Pues sí, como quedó claro en la columna de ayer, defiendo el esfuerzo. A mucha honra y, a pesar de una genética que me empuja más a la pereza que al curre, con el aval de haber predicado con el ejemplo. Ni sé las veces que me ha pillado el alba en el torno dale que dale. Para bien poca cosa, en bastantes casos, y no diré que no me he quejado, porque lo he llegado a hacer amargamente, pero sí que a la larga he firmado las paces con la frustración de haberme dejado las pestañas en balde. Probablemente, algunas de las cosas que hago medio regular son el fruto tardío de aquellas centenares de horas que creí haberle robado a mi vida.

Desconozco por qué pensar y actuar así me sitúa en varios censos nada gratos. De entrada, en el de los gilipollas que van más allá del cumplimiento del expediente cuando hay tantos atajos que se pueden tomar. También en el de los pinchaglobos y cenizos que andan señalando que no todo el monte es orégano y recordando que raramente el maná cae del cielo. Y últimamente, en el de los retrógados y fachuzos desorejados, que es con quienes se asocia en exclusiva la bandera del esfuerzo. Porque la han confiscado para utilizarla en su versión interesada —como hicieron al birlarnos y corromper la bella palabra austeridad—, pero también porque nadie al otro lado de la línea imaginaria ha movido un dedo para impedir que se la llevaran.
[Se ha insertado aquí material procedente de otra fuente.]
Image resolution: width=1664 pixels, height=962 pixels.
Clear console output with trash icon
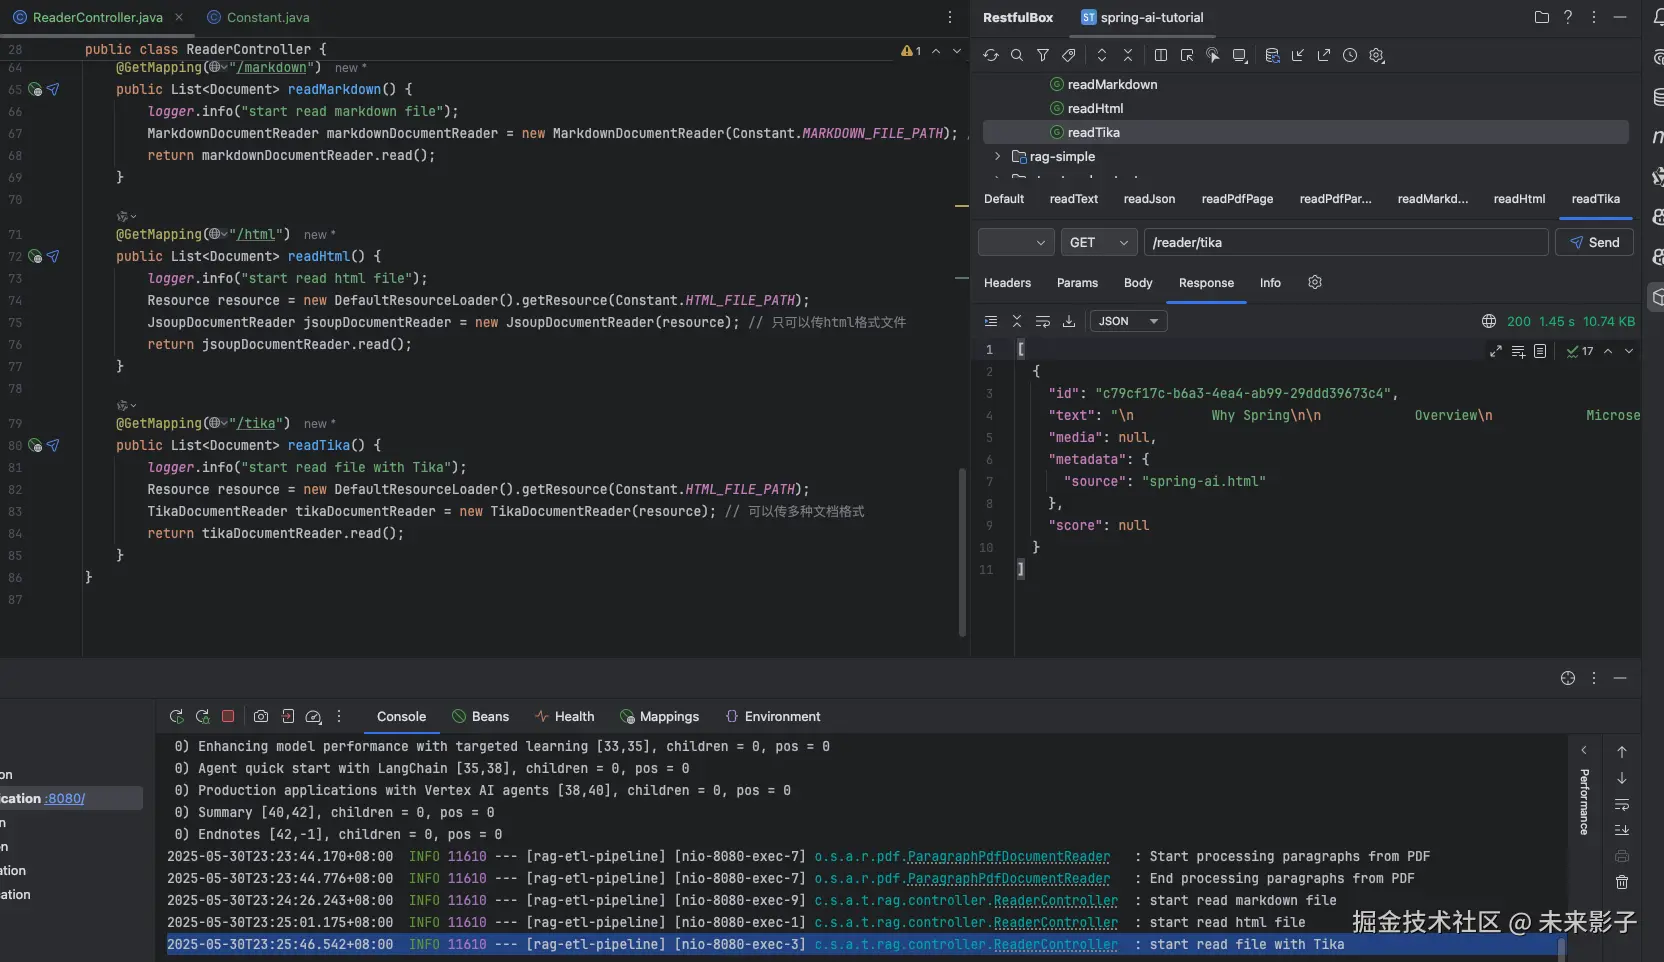(1622, 882)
¿Quién iba a hacerlo si hoy el progresismo —lean progrerío— oficial nos pastorea por un mundo en el que basta estirar la mano para tomar lo que nos plazca porque nos corresponde simplemente por haber nacido? Ojalá hablara de derechos básicos, que ahí me apunto también yo, y que, paradójicamente, es la lucha que ha quedado en cuarto plano por más pancartas que veamos en las calles de un tiempo a esta parte. Pero no, me refiero a cuestiones más mundanas, de esas que hasta hace poco había que ganárselas a costa, siquiera, de unas gotas de sudor.

Ni tanto ni tan Wert

Habrá que reconocerle a Wert su capacidad para convertir mangurrinadas en debates públicos o, como poco, en material de parrapla de aluvión arrojadiza. Si se fijan, verán que cuando las suelta, le sale un brillo en los ojos y se percibe un leve temblor en la comisura de su labio superior, claros indicadores de que sabe que va a liarla parda y que está encantado de que sea así. Lo de menos es la melonada que ponga en circulación y, de hecho, si hay que corregir a las 24 horas, como ha sido el caso, se hace. Pero, ¿y lo machote e importante que se ha sentido viéndose una vez más en lengua de todo quisque? Para este rato, seguro que ya tiene pensadas las quince siguientes, en la certeza de que no va a haber una que no cuele.

Ese es otro mérito que no se le puede negar al antiguo tertuliano: allá donde coloca el capote, surgen miles de cuernos prestos a embestir con memeces, como mínimo, del calibre de la provocación inicial. En esta cuestión de las becas y las notas medias para acceder a ellas hemos escuchado, por supuesto, atinadísimos y muy ponderados argumentos basados en la justicia social y en la igualdad de oportunidades, principios de los que el ministro hacía mangas y capirotes en su largada. Sin embargo, en la marabunta dialéctica han entrado de matute no pocas consignas de todo a cien —tuiteadas con reveladoras faltas de ortografía en algunos casos— que venían a reclamar el obsequio de un título universitario como derecho inalienable de todo aquel o aquella con orejas y nariz.

¿Será muy facha decir que ni tanto ni tan calvo? Me arriesgaré a hacerlo. Por respeto a la Universidad y, en un sentido más amplio, a la educación, que para mi es indisociable del esfuerzo, de una cierta disciplina y de unas gotas de merecimiento. Lo repetiré así ante el preceptivo pelotón de acollejamiento, convencido de defender valores más cercanos al progreso que a la reacción, aunque ya no se lleven.